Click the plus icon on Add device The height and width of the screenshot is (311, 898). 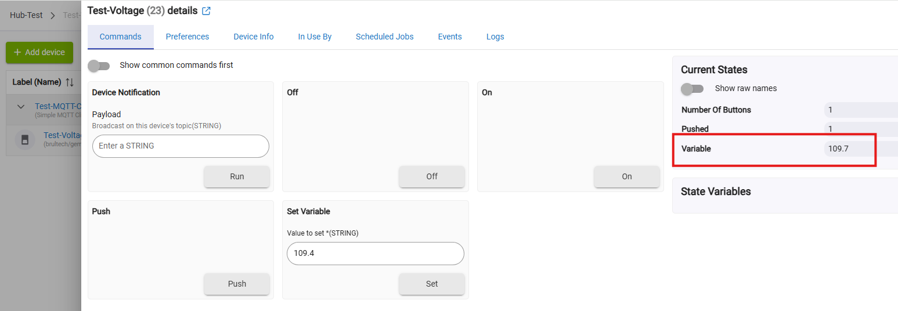[x=17, y=52]
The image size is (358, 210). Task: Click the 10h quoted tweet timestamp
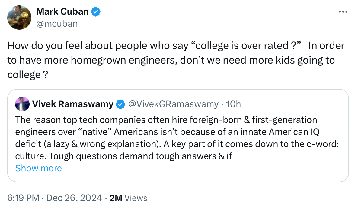(x=233, y=104)
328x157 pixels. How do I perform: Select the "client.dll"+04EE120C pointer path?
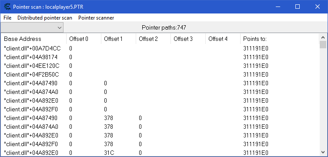point(160,66)
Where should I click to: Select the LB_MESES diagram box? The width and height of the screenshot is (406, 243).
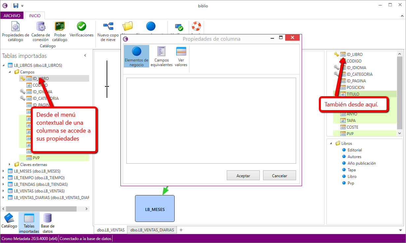(x=154, y=209)
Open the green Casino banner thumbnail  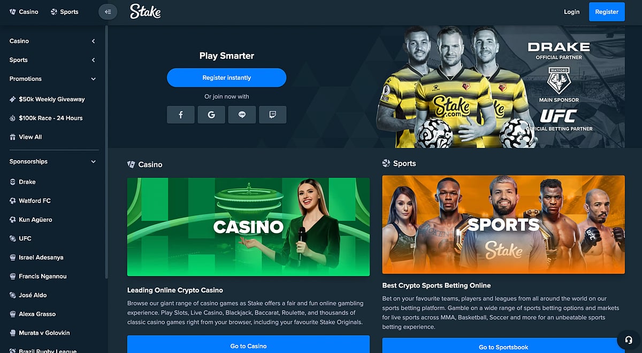[x=248, y=227]
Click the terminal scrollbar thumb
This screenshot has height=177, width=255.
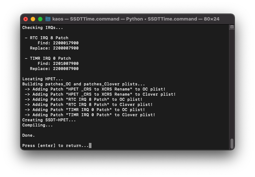point(232,143)
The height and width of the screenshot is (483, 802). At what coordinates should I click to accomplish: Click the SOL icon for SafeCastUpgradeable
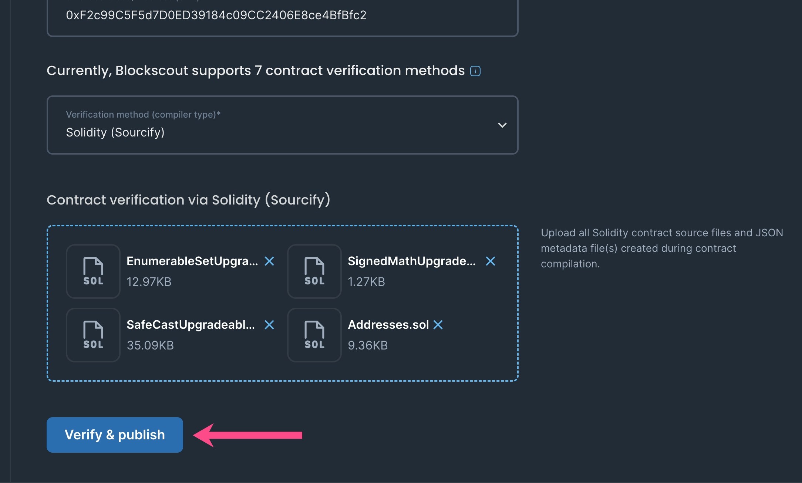(x=93, y=335)
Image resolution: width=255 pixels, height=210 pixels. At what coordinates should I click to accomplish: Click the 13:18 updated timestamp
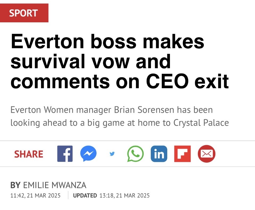(124, 196)
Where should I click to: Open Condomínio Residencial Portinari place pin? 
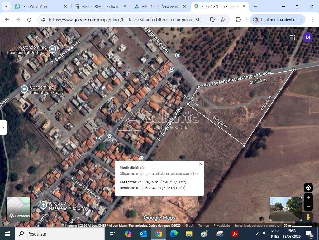click(52, 49)
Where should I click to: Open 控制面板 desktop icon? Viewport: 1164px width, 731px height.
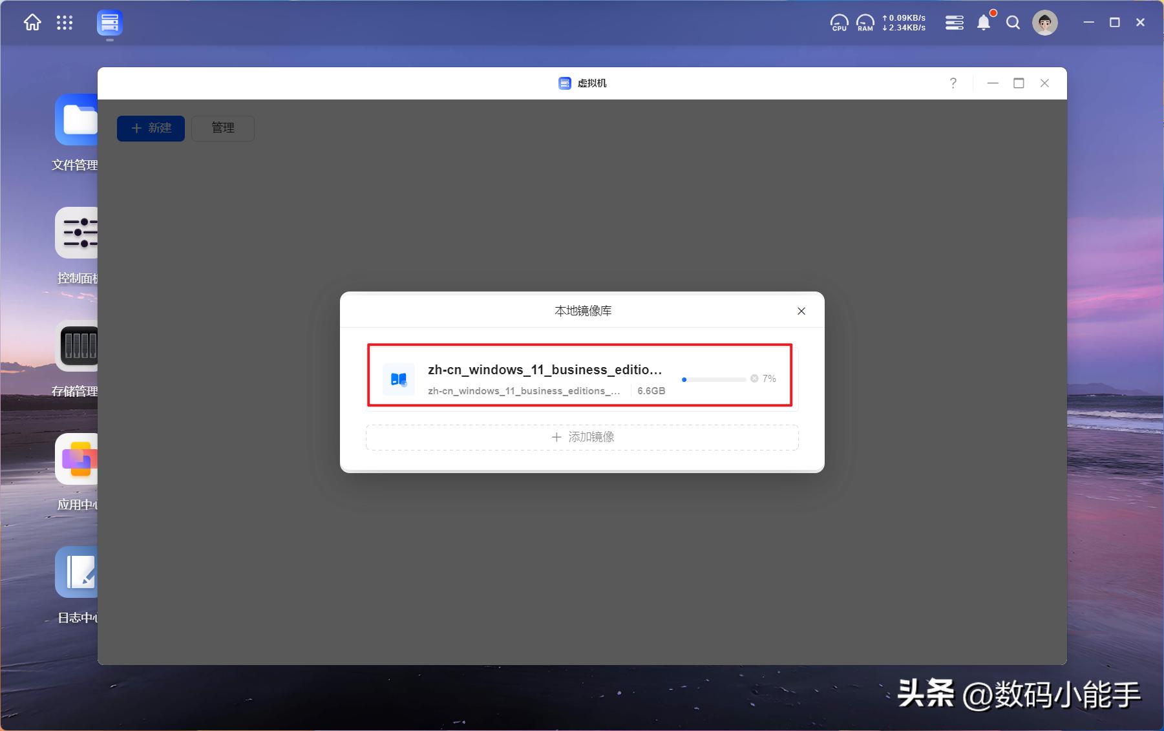click(76, 234)
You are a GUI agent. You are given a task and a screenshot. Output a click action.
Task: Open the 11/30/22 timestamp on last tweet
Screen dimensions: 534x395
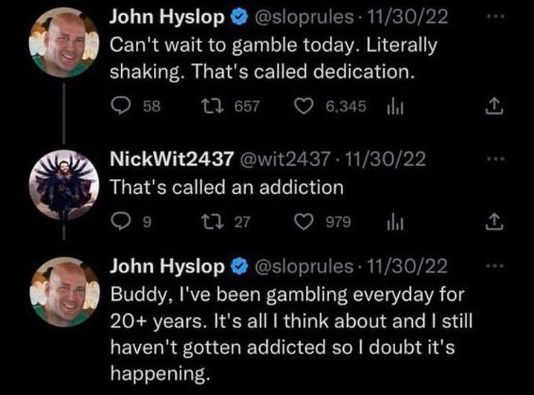point(407,266)
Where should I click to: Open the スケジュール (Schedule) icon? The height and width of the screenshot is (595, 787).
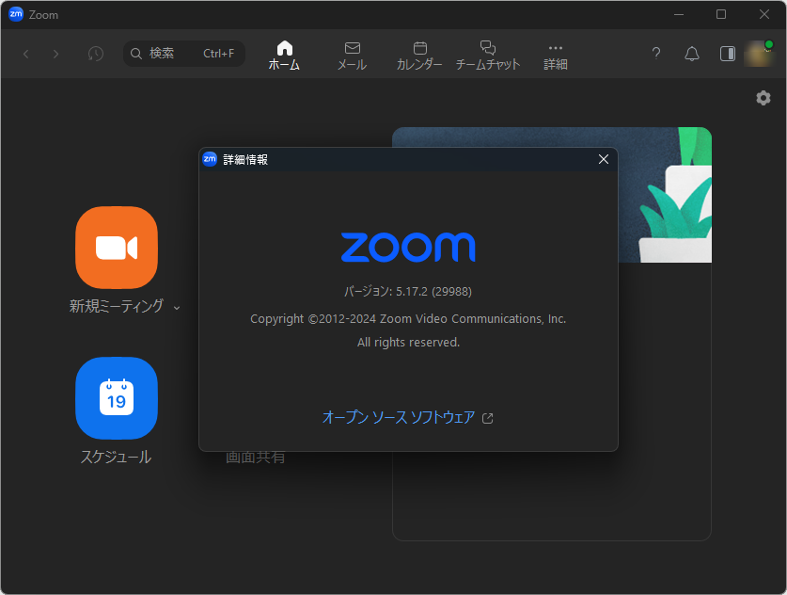click(116, 398)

§ Work order
What should appear is an exact copy of the lines from the one containing "Task: Open the" through the last line of the records above, pictures excluded.

§ Solution to this problem
Task: Open the 11/30/22 timestamp on last tweet
Screen dimensions: 534x395
point(407,266)
Where should I click to: Open the スケジュール (Schedule) icon? The height and width of the screenshot is (595, 787).
click(116, 398)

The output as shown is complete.